**CHALLENGE**
Can you repeat the laser welding text starting with "Many of the" and going on through "fluorescence (LIF) spectroscopy.", switching "minuscule" to "faint"?

**GIVEN TEXT**
[start]
If manufacturers want to weld two pieces of an unfamiliar alloy of metal, they might use trial and error to figure out which combination of laser settings will produce the best weld for their application. But most manufacturers would prefer to streamline the research process and move into production as quickly as possible.

That’s where computer models come in. These simulations help manufacturers predict what kinds of welds they can expect with different settings.

To make the models, though, researchers need data from past experiments. And at the moment, that research is spread across hundreds of studies, representing decades of work from dozens of laboratories. The NIST team is attempting to build a much firmer foundation for a model. NIST researchers are measuring everything that a simulator would need — the amount of power that is hitting the metal, the amount of energy the metal is absorbing, the amount of material that is evaporating from the metal as it is heated — all in real time.

Many of the techniques the researchers are using to collect the data were either designed or developed at NIST to measure novel aspects of welding. They also found a way to better measure the weld plume, a cloud of vaporized materials that includes tiny amounts of elements that evaporate out of the sample during welding. To sense these minuscule signals, NIST researchers are adapting a technique called laser-induced fluorescence (LIF) spectroscopy.

Another important aspect of the work is that researchers are conducting all of their experiments with a type of stainless steel that is a NIST standard reference material (SRM), meaning its composition is extremely well known.
[end]
**EXTRACTED INFORMATION**
[start]
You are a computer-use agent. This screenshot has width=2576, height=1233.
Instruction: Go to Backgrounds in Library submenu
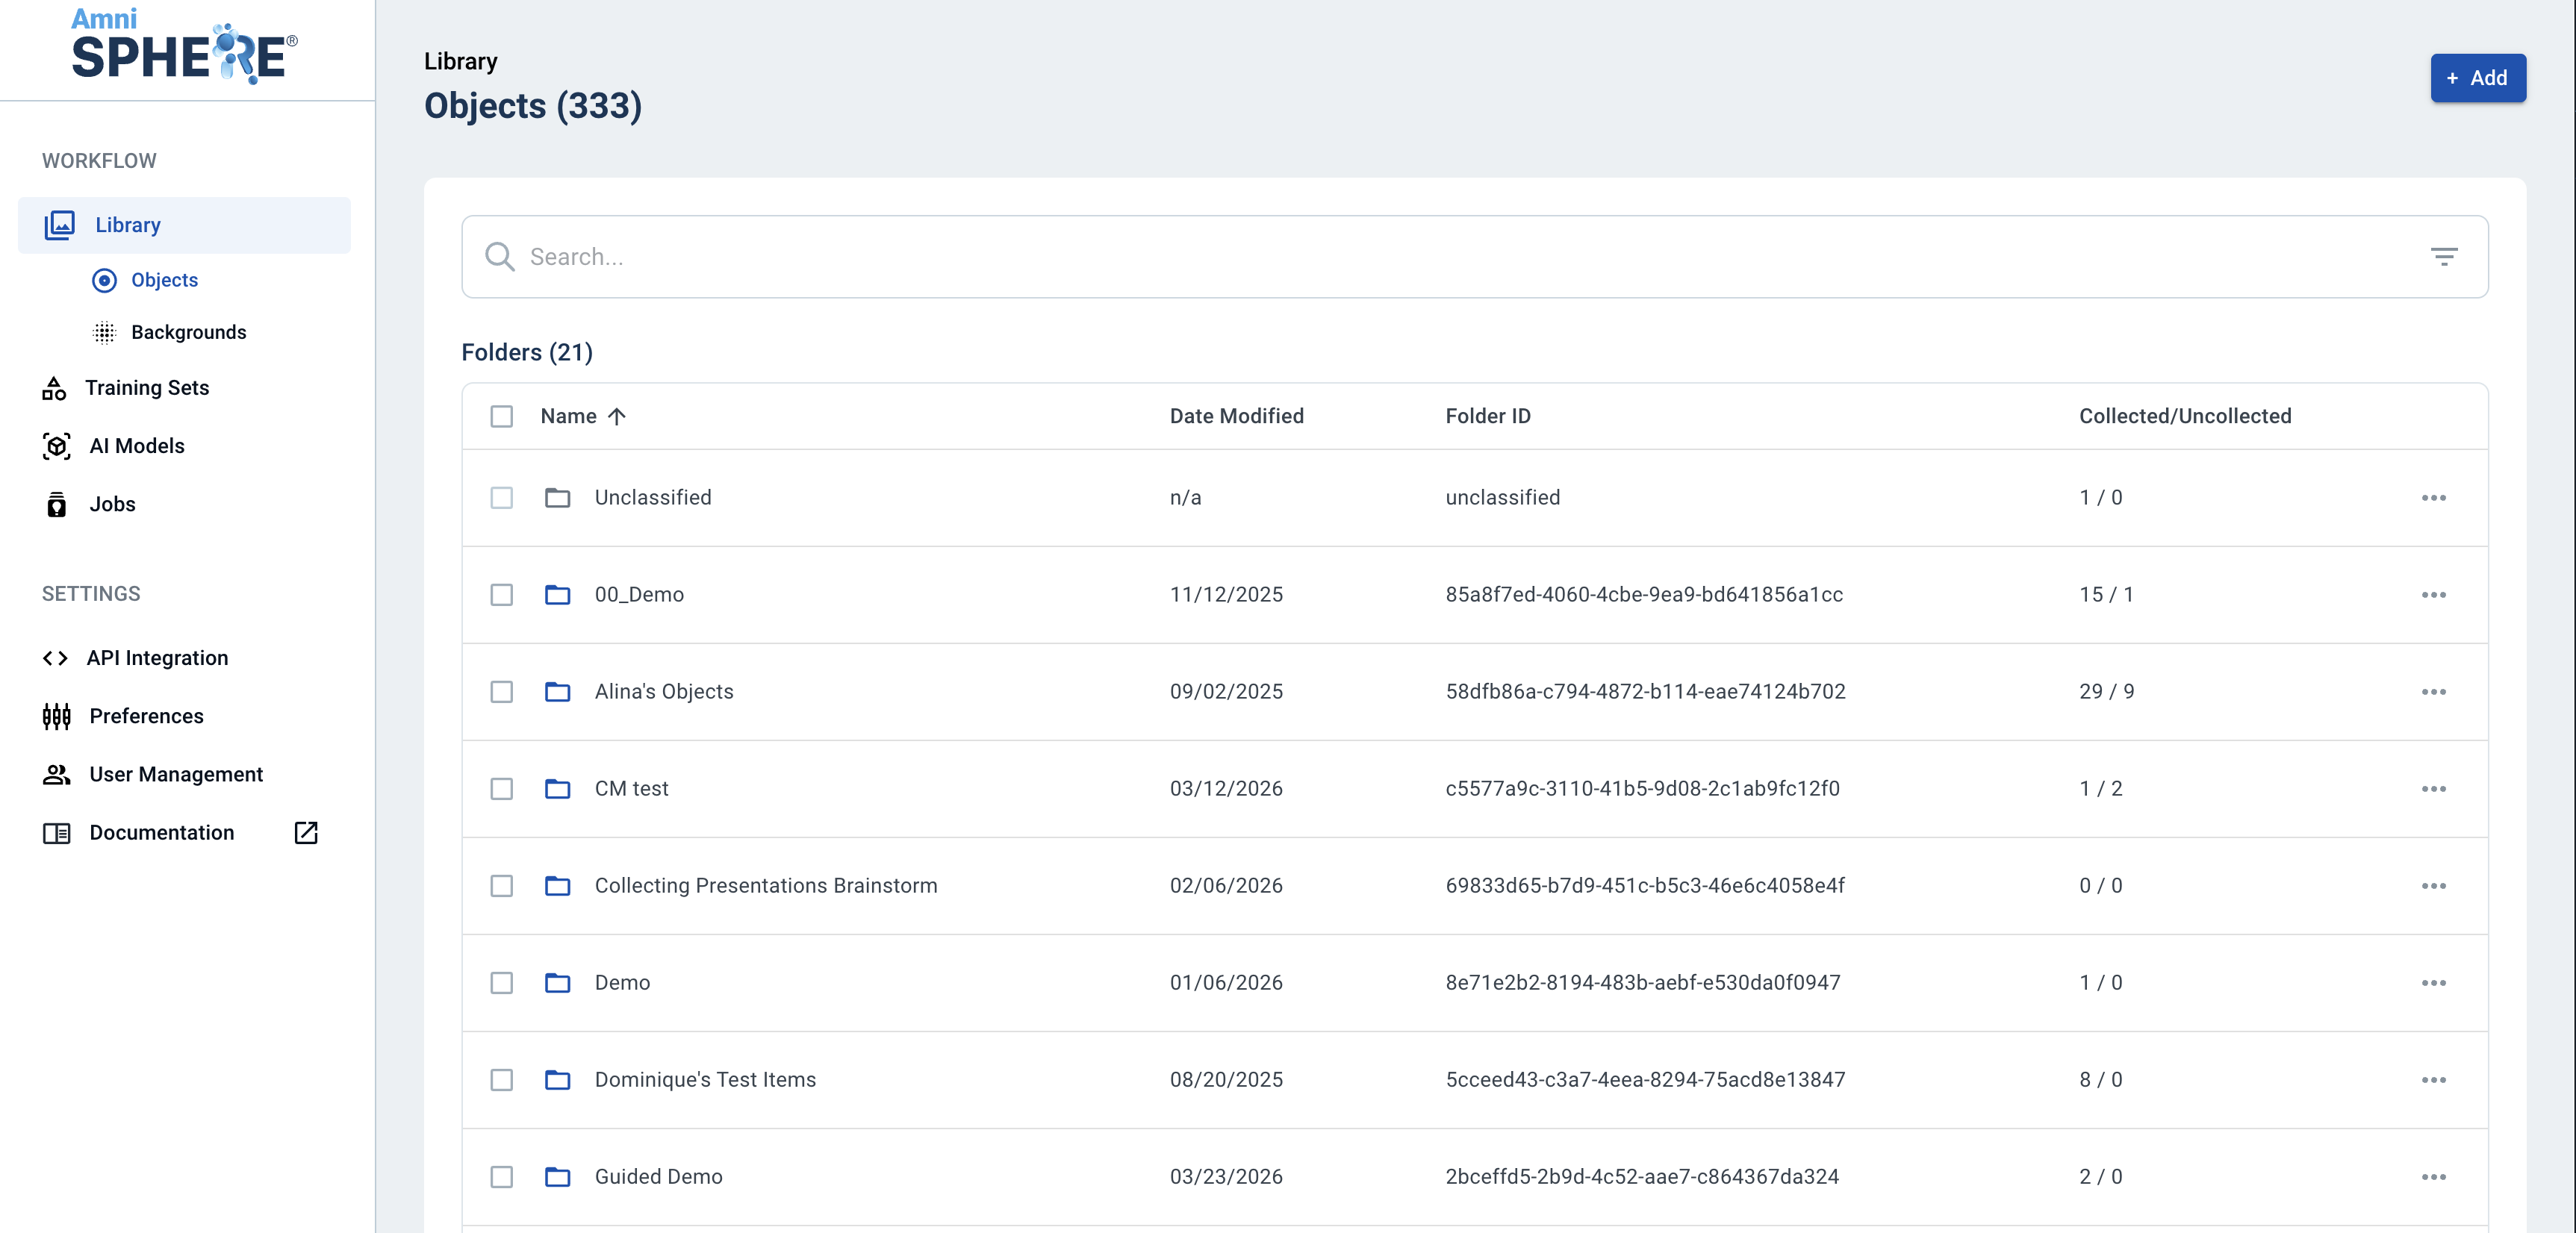click(188, 332)
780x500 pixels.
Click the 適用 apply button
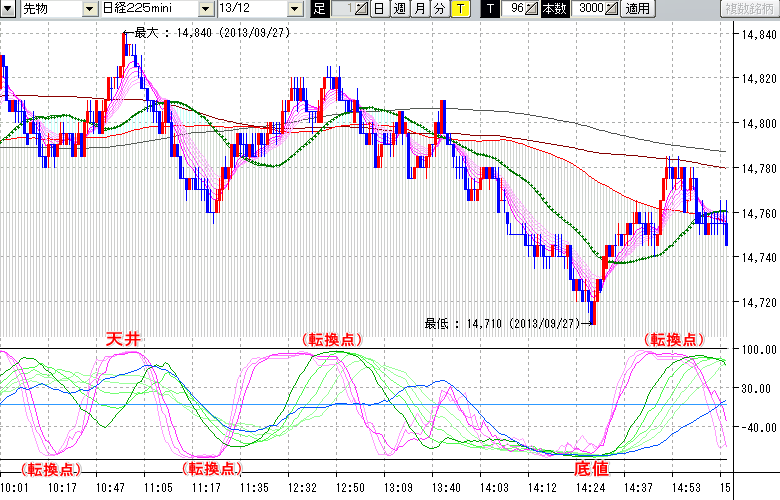click(x=637, y=9)
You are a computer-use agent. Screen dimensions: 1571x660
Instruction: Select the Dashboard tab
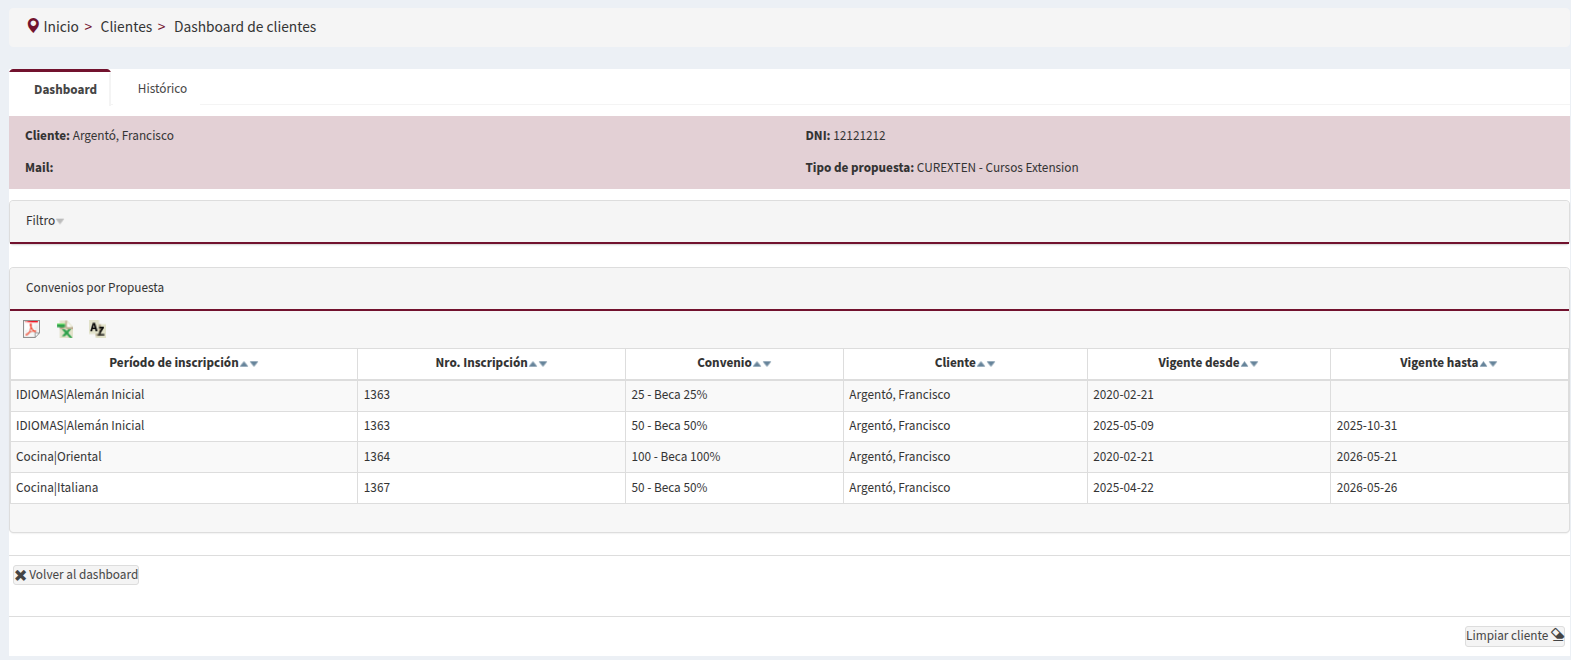click(x=65, y=89)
[end]
**RESPONSE TO THE TASK**
Many of the techniques the researchers are using to collect the data were either designed or developed at NIST to measure novel aspects of welding. They also found a way to better measure the weld plume, a cloud of vaporized materials that includes tiny amounts of elements that evaporate out of the sample during welding. To sense these faint signals, NIST researchers are adapting a technique called laser-induced fluorescence (LIF) spectroscopy.